Sorry für die späte Rückmeldung, ich bin leider nicht früher dazu gekommen, mir alles in Ruhe anzuschauen.

@ andrax :
Ich kann aktuell noch keine Bilder einstellen, da ich mich noch in der Auswahlphase befinde und den Motor sowie das Getriebe noch nicht habe.

Zu diesem Motor benötige ich außerdem noch weitere Motoren im Bereich 1,2 Nm, 4 Nm und 5 Nm. Deshalb überlege ich gerade, ob ich alles von SEW nehme, damit die Treiberwelt einheitlich bleibt.
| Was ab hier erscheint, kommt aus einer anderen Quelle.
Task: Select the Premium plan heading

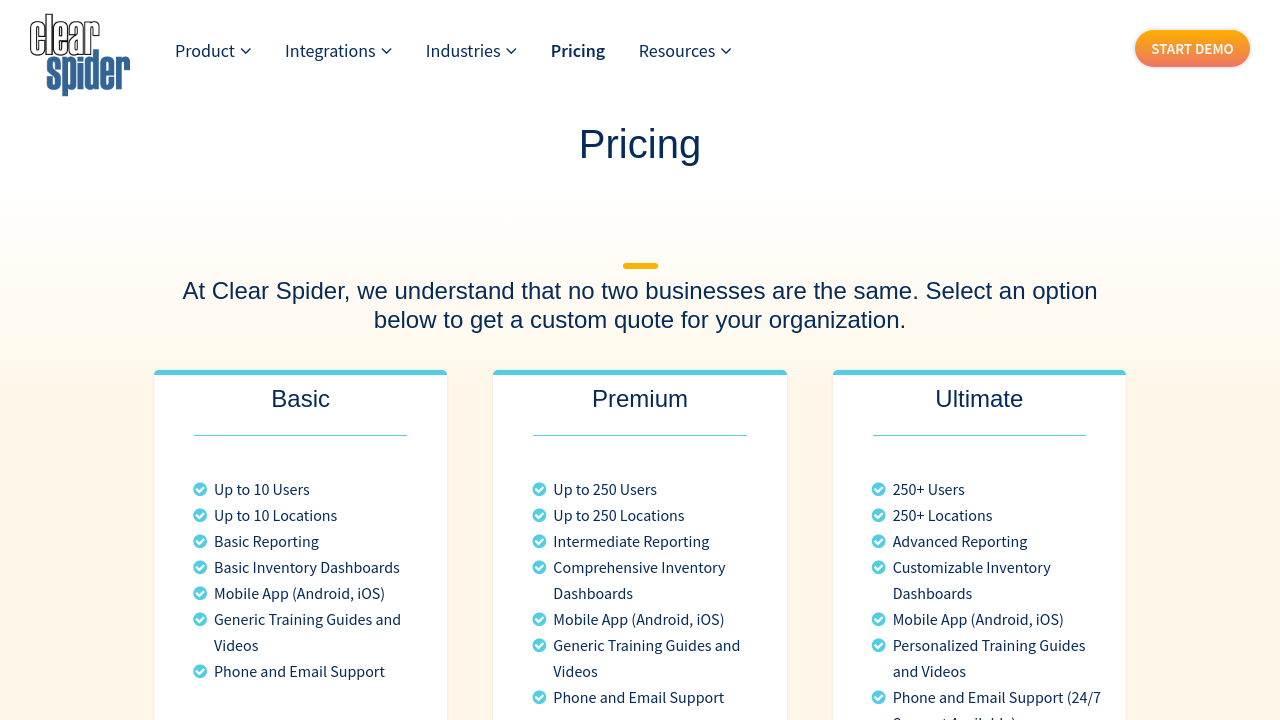Action: (x=640, y=399)
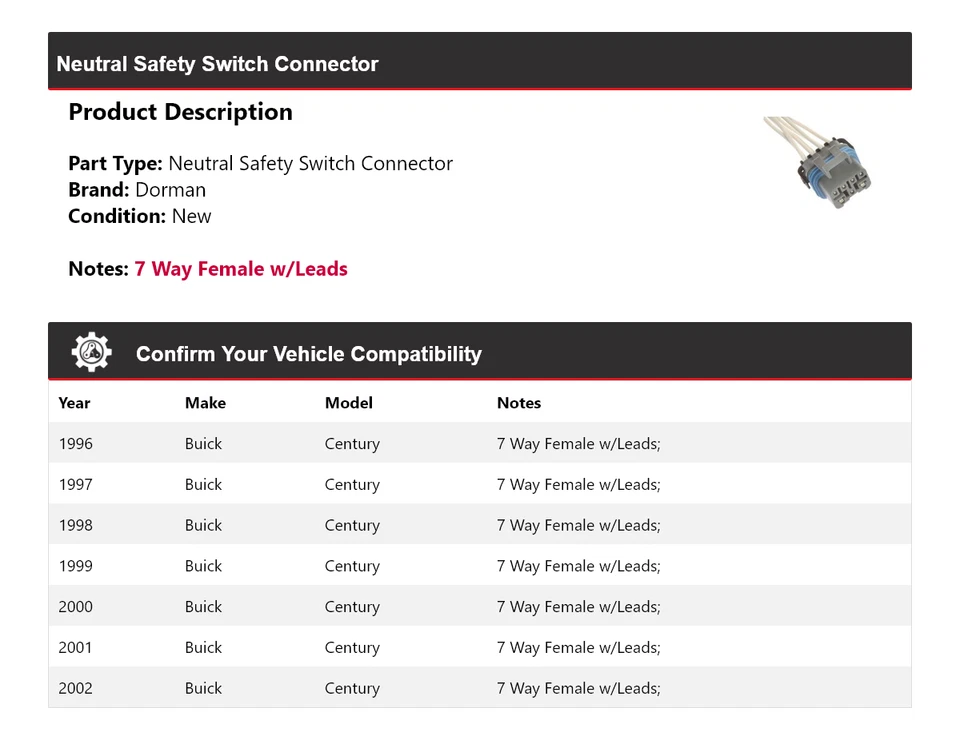
Task: Click the Part Type line
Action: tap(260, 164)
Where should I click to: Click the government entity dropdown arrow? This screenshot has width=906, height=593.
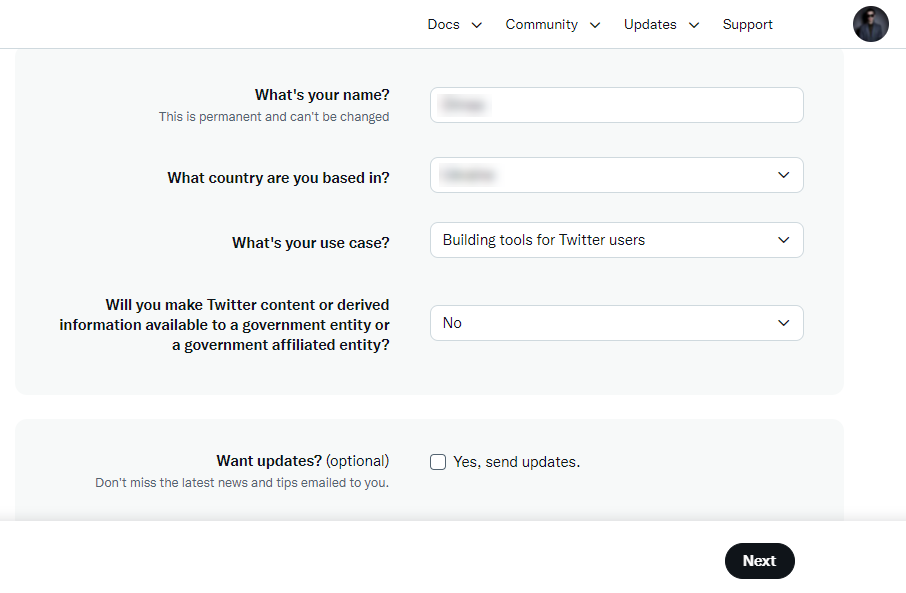pos(783,323)
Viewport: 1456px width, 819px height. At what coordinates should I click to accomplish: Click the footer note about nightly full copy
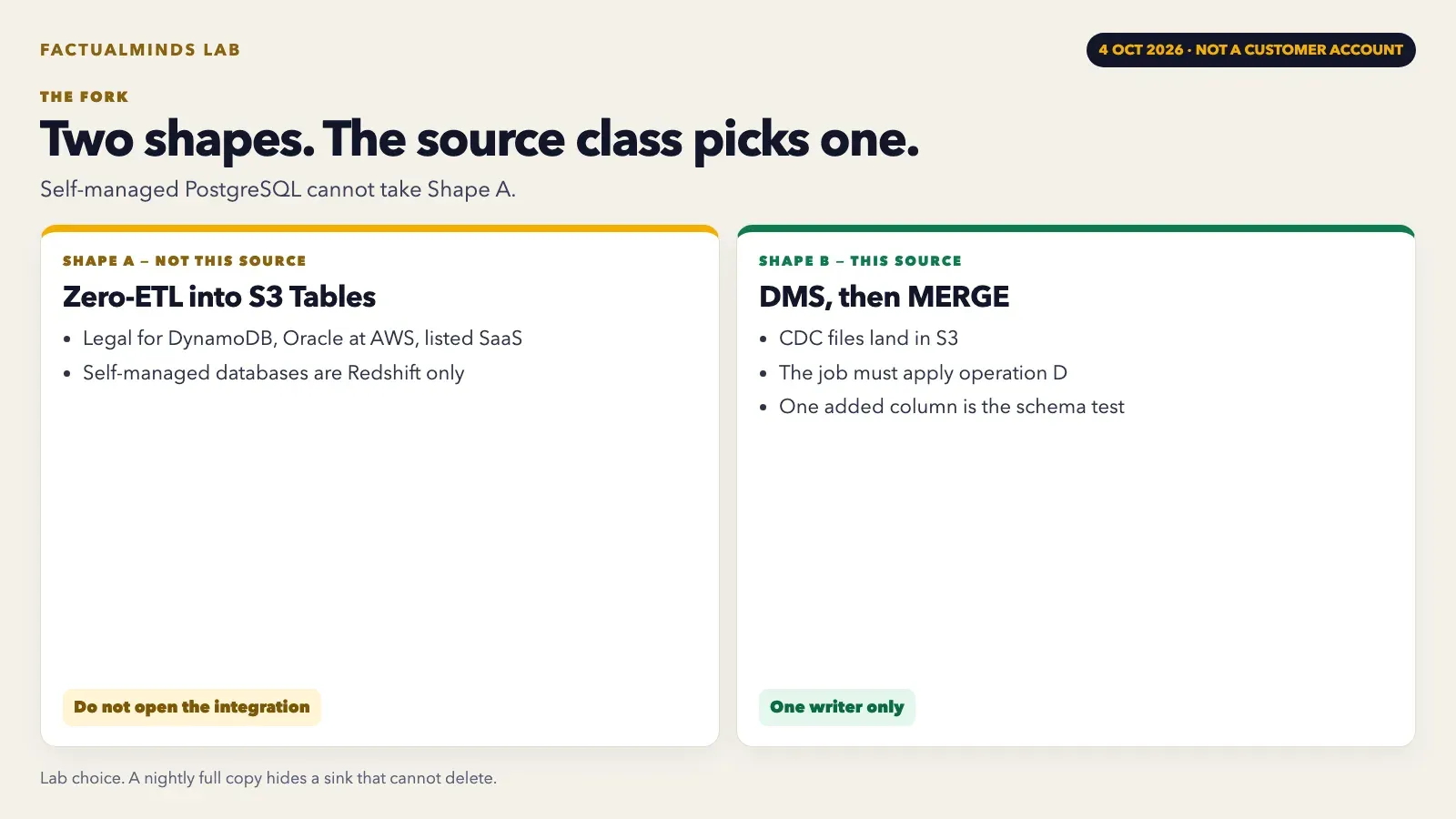[268, 778]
Allerdings ist SEW preislich schon noch einmal eine andere Hausnummer als Moons:
www.moonsindustries.com/c/servo-drives-a0104

Aktuell bin ich da noch hin- und hergerissen.

sivaraj wrote:

Based on the manual (download.sew-eurodrive.com/download/pdf/29194652.pdf), your motor appears to be an 8-pole motor.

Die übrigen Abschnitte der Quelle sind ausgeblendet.